Cool presentation. Slide 63, "Accessibility" with [24/7, East coast, West coast, Down the Corridor] should also have a very thin, broken dotted line that says "Australia
- Andrew Perry
very cool presentation. Would Google help with space in some of their data-centers ?
- Pedro Beltrao
Thanks one and all! The problem is really two fold: handling the raw data, and managing what people want to do with it, the analysis. We have the handling in place (_lots_ of disks, at present), but we need to start thinking about analysis.
- Matt Wood
so lets say I want to stop using local data and I want to use EBI's databases from the cloud to request a filtered set of data and analyze it in my own way it, there might be some ways of doing it but the work flow would be too slow due to data movement. Are you suggesting that the analysis be done on the cloud as well ? That I upload my own (smaller) data sets and analysis tools and be able to use some virtual computer with access to EBIs databases ?
- Pedro Beltrao
That's one reason I thought we might need some form of CDN for all these data. The sheer size of sequencing data are huge, but after all the images are processed it's manageable IF we can distribute it at a web scale (as opposed to hitting a particular server).
- Deepak Singh
which is pretty much what Matt is talking about as of this writing (watching the screencast)
- Deepak Singh
@Pedro: exactly.

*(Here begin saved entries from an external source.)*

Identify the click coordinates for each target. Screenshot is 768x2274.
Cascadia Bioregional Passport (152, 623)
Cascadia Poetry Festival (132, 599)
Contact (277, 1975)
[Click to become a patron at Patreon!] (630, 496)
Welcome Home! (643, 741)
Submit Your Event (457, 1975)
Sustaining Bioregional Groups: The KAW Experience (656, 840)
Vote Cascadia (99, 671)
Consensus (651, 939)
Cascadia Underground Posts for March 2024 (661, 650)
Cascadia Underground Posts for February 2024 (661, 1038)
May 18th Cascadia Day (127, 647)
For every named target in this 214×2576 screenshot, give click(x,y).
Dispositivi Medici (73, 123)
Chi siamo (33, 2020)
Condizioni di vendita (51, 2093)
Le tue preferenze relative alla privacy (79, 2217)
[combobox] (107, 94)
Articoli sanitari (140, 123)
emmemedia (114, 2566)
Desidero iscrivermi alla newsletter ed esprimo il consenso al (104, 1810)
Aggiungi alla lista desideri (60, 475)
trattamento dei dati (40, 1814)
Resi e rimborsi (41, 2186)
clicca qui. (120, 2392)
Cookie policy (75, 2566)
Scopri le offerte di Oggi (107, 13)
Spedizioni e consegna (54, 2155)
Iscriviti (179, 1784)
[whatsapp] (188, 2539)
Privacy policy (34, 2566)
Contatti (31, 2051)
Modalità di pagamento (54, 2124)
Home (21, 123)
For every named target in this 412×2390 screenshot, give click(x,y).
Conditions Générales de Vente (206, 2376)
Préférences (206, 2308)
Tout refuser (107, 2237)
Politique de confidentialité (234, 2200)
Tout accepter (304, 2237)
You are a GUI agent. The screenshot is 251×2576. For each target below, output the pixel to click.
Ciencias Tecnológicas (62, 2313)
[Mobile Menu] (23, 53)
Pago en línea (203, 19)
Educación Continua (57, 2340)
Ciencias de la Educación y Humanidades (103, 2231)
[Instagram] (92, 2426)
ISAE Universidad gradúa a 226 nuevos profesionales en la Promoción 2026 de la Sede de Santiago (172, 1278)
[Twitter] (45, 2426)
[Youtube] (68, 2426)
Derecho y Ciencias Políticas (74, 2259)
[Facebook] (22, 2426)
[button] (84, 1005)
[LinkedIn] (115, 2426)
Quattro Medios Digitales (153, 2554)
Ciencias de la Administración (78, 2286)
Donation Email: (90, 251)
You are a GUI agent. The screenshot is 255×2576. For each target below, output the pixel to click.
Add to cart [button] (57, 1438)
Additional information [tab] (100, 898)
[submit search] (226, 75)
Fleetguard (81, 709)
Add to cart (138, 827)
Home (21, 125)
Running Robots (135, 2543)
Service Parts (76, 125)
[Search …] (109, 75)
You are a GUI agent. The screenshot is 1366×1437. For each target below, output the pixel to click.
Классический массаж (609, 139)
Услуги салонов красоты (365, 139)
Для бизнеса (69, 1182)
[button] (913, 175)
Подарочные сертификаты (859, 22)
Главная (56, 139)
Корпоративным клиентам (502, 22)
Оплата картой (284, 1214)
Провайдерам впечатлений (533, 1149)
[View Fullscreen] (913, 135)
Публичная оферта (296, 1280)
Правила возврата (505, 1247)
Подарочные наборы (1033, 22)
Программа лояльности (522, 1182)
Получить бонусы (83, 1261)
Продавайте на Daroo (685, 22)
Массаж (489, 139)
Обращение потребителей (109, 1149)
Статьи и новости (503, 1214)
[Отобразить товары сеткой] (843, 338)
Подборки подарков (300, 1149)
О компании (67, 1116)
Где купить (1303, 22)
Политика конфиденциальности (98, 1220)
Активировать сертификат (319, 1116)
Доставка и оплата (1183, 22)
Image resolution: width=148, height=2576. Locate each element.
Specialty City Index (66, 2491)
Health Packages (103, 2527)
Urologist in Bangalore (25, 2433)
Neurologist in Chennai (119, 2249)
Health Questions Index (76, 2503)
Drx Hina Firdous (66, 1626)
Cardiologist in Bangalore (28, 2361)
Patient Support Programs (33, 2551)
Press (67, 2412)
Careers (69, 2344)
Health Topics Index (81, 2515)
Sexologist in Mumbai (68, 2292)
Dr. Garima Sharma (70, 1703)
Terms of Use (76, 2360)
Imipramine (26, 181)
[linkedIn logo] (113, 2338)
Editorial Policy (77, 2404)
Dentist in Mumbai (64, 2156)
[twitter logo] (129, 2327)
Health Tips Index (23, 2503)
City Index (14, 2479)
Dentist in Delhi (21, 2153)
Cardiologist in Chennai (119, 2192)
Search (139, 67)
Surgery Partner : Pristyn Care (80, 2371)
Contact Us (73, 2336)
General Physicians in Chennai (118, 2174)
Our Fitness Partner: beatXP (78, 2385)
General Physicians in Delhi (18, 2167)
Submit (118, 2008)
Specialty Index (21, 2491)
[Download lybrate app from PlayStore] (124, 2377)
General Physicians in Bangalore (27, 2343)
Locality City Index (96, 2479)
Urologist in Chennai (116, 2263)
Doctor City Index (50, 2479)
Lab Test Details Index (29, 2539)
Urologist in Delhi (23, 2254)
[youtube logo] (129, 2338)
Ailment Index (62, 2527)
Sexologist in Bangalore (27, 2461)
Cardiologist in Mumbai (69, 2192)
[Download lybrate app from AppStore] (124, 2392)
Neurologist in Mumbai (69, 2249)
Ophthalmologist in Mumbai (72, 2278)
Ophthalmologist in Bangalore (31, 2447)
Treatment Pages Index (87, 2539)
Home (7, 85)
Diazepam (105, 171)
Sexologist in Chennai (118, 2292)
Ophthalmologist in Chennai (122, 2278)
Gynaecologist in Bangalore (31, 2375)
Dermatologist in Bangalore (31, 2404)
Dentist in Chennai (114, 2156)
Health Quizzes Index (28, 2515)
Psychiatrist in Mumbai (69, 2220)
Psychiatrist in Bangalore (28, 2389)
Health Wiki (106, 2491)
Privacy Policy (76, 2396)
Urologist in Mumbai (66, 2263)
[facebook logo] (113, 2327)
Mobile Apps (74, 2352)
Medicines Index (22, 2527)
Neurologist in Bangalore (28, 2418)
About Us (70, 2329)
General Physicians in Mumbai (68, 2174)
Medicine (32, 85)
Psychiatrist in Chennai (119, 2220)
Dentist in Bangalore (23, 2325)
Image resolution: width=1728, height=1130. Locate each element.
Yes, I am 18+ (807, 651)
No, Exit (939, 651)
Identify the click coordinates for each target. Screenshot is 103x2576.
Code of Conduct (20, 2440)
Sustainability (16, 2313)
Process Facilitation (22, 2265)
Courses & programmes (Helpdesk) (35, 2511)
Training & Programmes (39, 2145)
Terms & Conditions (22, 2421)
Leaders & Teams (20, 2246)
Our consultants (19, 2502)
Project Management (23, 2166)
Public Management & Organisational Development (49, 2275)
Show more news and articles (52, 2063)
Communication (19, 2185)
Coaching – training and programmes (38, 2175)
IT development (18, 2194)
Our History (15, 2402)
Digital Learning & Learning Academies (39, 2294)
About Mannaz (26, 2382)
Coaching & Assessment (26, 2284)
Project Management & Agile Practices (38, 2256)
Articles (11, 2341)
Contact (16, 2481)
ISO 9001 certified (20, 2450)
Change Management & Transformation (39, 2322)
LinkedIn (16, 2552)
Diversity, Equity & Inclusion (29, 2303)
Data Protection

You could imagine firing up a virtual machine that comes pre-packaged with the tools to access and search the distributed data store, along with useful analysis tools: MAQ, BLAST, whatever. However, we're shouldn't be looking to be all things to all people. Such facilities should be focused on scientific requirements.
- Matt Wood
Just as a point of reference, one of the BioTeam offerings is essentially exactly that ... a set of tools provided essentially as a packaged virtual machine.
- Deepak Singh